Abstract

Abstract Acquired resistance to anti-cancer therapy is an enormous challenge. One of the main factors contributing to therapy resistance is tumor hypoxia. The stress imposed by tumor hypoxia forces cancer cells to adapt in order to survive. These metabolically adapted cancer cells are often more invasive, more malignant, and more drug resistant. As a result, the cancer cells that emerge from hypoxic tumor regions are more likely to cause patient relapse. There is therefore a critical need to understand the mechanisms that promote the survival of cancer cells in stressful tumor microenvironments. We previously showed that the enzyme acetyl-CoA synthetase 2 (ACSS2) supports cancer cell metabolism in hypoxic and nutrient-depleted environments.

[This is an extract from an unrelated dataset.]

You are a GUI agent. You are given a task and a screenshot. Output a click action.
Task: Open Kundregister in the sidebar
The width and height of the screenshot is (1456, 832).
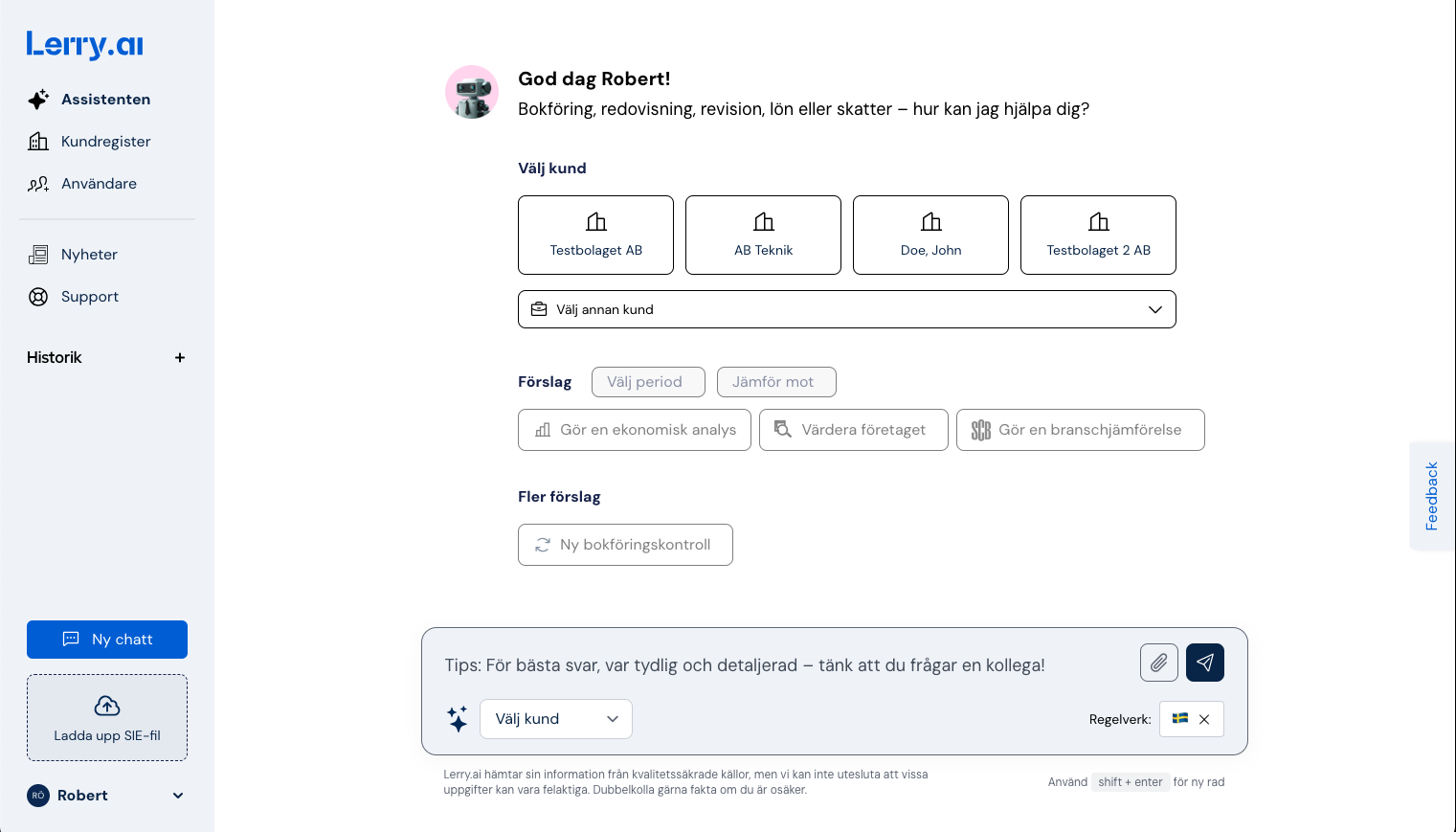(x=105, y=141)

ACSS2 endows cancer cells with the ability to use acetate as an alternative nutrient source to drive acetyl-CoA biosynthesis during stress and genetic silencing of ACSS2 inhibits human breast tumor growth in xenograft models. Given the important role of acetate metabolism in breast cancer we expanded upon our studies by using immunocompetent hosts and syngeneic mouse tumor models. Our results revealed a previously unknown role of ACSS2 in modulating host anti-tumor immunity. We found that ACSS2 deficient tumors are unable to grow when host immunity is intact. Depletion of host immunity (T cells) using genetic or pharmacological models rescues the growth of ACSS2 deficient tumors. Pharmacological inhibition of ACSS2 in tumors in vivo displayed gene signatures associated immune infiltration and activation within the tumor microenvironment. Moreover, ACSS2 deficient breast cancer cell lines show a marked susceptibility to T cell killing in vitro. Our current research demonstrates a novel role for acetate metabolism in supporting tumor extrinsic modulation of host anti-tumor immunity. Since activation of acetate metabolism via ACSS2 is a near universal hallmark of metabolically stressed cancer cells, targeting acetate metabolism represents an unrealized opportunity with significant upside for improving current therapeutic modalities in breast cancer. Citation Format: Katelyn Miller, Zachary T. Schug. Inhibition of acetate metabolism enhances host anti-tumor immunity [abstract]. In: Proceedings of the 2020 San Antonio Breast Cancer Virtual Symposium; 2020 Dec 8-11; San Antonio, TX. Philadelphia (PA): AACR; Cancer Res 2021;81(4 Suppl):Abstract nr PS17-39.